WHAT NEEDS TO BE DONE
Across all the records, filter for lines with the word "next" and copy them.

***** MATERIAL PROVIDED

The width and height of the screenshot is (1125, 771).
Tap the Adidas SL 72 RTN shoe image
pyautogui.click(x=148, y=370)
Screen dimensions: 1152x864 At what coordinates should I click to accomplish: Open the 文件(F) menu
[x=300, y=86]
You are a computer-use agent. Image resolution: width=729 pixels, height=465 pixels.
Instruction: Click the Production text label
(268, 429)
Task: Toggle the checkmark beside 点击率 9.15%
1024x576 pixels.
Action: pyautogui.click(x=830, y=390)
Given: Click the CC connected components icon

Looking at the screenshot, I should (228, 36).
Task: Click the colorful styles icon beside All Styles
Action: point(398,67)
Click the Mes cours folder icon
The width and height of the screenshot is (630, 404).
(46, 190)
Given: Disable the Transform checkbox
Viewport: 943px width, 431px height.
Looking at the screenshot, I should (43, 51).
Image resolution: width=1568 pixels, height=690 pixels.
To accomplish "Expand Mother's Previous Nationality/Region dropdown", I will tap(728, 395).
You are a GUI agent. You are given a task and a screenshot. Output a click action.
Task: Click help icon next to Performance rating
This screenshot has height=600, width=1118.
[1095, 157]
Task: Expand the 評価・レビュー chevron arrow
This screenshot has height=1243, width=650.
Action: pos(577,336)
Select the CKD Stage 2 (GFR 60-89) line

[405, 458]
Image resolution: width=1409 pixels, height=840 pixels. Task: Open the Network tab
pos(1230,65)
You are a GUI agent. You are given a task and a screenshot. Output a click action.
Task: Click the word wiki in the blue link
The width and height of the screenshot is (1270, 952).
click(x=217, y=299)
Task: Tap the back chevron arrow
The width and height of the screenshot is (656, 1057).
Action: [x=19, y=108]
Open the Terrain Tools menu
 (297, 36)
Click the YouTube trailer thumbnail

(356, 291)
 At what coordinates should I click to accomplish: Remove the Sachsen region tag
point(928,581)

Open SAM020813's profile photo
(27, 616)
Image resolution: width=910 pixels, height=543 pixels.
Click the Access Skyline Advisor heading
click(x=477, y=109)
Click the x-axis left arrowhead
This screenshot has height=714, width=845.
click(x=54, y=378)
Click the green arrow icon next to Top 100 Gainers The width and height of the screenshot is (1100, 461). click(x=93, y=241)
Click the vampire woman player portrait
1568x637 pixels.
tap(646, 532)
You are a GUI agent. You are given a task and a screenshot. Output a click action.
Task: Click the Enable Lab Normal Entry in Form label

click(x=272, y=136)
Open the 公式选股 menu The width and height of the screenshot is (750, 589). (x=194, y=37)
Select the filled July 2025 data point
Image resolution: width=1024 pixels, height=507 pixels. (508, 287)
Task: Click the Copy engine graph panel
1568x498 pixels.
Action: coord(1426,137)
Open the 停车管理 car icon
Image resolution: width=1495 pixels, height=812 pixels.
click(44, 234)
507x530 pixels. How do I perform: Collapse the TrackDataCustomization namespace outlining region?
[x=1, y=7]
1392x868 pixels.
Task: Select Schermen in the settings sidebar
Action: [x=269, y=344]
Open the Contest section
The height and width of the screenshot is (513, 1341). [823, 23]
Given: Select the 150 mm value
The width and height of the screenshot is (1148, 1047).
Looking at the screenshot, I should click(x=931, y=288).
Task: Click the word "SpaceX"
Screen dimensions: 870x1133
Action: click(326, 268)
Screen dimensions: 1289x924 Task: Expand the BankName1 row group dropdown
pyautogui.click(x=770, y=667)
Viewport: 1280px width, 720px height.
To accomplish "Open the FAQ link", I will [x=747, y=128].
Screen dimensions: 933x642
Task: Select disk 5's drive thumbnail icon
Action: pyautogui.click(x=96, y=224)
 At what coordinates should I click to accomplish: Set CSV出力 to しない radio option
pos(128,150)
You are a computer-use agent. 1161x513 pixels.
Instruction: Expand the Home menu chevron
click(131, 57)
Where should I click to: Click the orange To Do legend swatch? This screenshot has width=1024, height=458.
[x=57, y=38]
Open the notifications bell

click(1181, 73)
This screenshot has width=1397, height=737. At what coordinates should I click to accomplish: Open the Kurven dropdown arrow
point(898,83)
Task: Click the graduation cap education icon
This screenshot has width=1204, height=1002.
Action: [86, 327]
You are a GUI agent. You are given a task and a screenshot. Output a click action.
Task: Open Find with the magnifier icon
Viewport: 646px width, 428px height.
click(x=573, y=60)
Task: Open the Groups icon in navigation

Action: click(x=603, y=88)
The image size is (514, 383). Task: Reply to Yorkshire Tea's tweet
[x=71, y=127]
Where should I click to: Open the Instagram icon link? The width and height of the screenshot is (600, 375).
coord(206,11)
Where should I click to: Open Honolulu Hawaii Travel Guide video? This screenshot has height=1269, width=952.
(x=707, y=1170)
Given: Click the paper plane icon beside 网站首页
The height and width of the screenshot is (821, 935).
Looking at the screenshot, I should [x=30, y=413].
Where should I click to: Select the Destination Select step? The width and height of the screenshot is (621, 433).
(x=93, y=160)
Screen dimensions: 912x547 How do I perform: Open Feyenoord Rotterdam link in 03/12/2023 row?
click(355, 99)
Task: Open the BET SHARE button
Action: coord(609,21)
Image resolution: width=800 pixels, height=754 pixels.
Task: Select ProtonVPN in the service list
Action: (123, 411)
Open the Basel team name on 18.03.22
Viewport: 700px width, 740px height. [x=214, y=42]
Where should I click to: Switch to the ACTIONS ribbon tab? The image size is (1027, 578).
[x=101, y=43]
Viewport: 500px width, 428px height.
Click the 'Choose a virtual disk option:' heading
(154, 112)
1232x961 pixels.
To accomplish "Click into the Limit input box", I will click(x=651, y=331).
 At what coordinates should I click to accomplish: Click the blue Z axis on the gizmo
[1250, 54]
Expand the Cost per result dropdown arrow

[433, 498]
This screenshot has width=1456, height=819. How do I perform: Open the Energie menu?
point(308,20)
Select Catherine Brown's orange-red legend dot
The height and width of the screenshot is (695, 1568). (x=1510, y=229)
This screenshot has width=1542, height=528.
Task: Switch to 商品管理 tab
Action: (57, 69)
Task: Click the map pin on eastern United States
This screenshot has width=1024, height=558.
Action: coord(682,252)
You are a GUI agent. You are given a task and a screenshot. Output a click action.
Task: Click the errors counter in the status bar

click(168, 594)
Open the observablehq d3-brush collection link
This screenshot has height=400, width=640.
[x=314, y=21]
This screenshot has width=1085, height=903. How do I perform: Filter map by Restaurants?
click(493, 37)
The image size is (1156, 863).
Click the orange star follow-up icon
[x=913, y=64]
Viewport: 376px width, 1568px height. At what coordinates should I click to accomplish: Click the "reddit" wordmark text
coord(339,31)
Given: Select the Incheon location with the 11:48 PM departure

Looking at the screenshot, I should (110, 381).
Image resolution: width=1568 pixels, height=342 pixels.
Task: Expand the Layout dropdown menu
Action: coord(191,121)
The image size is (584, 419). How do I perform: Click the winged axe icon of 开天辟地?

**********

ANSWER TO THE EXERCISE
Task: Click help icon next to Performance rating
Click the green arrow icon next to Top 100 Gainers The width and height of the screenshot is (1100, 461). click(x=93, y=241)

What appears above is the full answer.